3.1.5 Vibrating Motor
This is a Direct Current vibration motor which is utilized in the mobile/cell phones. It generally requires around 125 mA current and 3V to 5V voltage supply. By applying the Pulse Width Modulation (PWM) method the speed control of these types of motors can be programmed, although the default speed is used in the proposed system. The motor diameter and thickness are 0.5 cm and 2.5mm respectively.
3.1.6 Four Pin Security Lock
The inbuilt security system is provided with the help of the Arduino board. The circuit as shown in Fig. 9 is designed in such a way that the user is provided with four different buttons along with a reset button, each button is assigned with numerical from 1 to 4. One terminal of the button switch is connected to its respective digital pin in arduino and the other is grounded. When the switch pressed the respective digital pin in the arduino turns low. Based on the pattern in which the pins are getting to lower states, the digital pin 7 will get its value. If the switches are pressed in correct order the output of digital pin 7 is high else the output is low. Once pin 7 is in its higher state, that pin sends voltage signals to all the reading pins of the remaining microcontrollers which instructs them to follow the switching instructions from the user. Once the user presses the reset button, the system gets locked again. A simple LED is turned ON if the entered pin is correct.
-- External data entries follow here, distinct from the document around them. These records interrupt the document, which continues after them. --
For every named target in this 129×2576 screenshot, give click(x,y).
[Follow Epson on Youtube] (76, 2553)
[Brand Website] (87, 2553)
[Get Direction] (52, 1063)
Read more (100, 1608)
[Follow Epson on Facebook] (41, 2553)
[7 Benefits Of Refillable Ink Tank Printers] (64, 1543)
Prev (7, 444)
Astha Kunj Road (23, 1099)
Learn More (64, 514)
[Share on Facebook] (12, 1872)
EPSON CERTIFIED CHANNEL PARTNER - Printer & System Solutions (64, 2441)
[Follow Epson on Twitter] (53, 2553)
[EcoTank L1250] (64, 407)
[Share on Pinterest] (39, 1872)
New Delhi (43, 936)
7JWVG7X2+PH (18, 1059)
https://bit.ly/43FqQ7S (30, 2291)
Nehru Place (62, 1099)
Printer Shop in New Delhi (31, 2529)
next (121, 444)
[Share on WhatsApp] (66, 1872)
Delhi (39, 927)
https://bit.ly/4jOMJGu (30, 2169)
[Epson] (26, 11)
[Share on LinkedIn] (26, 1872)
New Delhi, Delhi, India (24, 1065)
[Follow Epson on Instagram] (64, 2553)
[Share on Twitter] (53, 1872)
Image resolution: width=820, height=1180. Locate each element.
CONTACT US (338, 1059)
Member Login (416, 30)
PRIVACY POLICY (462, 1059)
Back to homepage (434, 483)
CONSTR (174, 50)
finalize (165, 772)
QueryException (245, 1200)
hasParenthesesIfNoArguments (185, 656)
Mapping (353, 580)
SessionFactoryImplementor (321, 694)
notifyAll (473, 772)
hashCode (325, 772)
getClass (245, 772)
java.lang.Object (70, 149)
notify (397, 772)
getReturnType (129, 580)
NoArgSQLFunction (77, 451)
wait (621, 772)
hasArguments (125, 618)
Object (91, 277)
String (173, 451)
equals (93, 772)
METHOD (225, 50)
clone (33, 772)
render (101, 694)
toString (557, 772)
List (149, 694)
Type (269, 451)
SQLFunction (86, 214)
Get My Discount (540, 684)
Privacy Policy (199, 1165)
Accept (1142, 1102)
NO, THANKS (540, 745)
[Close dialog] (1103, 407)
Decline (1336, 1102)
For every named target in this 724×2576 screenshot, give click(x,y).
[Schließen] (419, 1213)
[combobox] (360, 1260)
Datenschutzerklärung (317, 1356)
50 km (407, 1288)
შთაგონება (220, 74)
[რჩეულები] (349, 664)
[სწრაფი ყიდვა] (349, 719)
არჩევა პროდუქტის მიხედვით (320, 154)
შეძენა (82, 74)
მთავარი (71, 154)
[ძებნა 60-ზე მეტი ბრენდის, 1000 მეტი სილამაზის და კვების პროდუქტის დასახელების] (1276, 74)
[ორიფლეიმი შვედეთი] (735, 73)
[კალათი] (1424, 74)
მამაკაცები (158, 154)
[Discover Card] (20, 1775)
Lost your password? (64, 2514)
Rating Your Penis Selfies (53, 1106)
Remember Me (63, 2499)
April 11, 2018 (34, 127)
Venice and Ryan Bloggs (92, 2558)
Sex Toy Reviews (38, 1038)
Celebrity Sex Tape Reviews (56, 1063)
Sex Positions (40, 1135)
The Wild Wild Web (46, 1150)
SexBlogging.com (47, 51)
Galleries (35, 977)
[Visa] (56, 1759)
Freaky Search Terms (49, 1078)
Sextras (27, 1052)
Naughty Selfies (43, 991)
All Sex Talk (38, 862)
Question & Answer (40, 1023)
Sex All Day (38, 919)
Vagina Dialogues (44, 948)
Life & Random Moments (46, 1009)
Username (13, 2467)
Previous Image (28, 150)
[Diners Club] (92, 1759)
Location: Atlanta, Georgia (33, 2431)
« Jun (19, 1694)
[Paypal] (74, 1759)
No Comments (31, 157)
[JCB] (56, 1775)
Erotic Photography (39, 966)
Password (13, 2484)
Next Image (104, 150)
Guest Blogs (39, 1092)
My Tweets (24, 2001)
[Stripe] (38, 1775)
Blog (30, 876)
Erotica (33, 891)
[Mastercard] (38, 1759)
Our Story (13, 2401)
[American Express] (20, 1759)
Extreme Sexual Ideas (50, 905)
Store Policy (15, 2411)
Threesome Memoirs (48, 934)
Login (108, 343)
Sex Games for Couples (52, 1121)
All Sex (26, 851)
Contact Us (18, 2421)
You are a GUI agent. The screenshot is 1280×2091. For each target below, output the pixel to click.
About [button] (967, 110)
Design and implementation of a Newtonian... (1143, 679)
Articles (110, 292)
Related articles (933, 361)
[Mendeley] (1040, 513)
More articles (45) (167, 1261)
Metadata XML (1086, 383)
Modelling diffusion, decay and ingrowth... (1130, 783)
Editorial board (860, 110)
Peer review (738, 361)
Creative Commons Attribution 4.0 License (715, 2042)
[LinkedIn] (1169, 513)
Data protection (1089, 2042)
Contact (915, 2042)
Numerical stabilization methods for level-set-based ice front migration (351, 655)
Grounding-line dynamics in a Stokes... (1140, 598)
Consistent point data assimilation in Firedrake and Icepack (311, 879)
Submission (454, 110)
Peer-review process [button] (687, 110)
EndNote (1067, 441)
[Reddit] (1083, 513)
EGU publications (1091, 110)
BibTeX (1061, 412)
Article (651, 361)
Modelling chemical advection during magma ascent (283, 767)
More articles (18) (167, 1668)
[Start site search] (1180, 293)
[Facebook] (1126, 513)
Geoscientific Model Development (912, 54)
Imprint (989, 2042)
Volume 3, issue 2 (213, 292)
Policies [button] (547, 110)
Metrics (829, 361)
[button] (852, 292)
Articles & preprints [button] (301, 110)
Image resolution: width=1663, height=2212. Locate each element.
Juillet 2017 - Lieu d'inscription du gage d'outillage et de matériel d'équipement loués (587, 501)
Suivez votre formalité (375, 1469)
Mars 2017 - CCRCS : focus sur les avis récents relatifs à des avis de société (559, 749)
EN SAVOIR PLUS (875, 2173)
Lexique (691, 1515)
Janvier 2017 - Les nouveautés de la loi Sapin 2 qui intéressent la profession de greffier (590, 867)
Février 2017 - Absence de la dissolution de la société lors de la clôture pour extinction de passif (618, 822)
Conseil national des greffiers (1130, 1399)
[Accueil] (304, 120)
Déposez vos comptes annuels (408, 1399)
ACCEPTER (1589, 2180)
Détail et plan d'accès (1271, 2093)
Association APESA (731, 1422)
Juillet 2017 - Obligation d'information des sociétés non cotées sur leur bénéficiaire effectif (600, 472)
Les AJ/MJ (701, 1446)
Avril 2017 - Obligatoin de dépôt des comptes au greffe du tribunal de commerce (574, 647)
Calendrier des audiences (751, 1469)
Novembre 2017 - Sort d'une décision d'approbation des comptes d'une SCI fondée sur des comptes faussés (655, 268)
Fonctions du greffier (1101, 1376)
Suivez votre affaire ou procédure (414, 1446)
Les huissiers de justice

3.1.7 Communication in the Blind’s Apron
A wireless communication module is developed with “frequency modulation” (FM) to interact the blind people for finding the system location from them. The generation of radio frequency is done by an RF transmitter in its circuits as depicted in Fig. 10. The carrier signal is modulated, and the information is added to this 'carrier signal'. This integrated carrier and information which forms a composite signal will be then fed to the antenna. The electric and magnetic fields are being changed from its own antenna after the signal from the atmosphere with same frequency will be received by an RF receiver. The receiver circuits will then strip the information part from the composite signal and amplify this to a useful level for getting the audio signals which then could be used by the blind person or even the caretakers to find the system.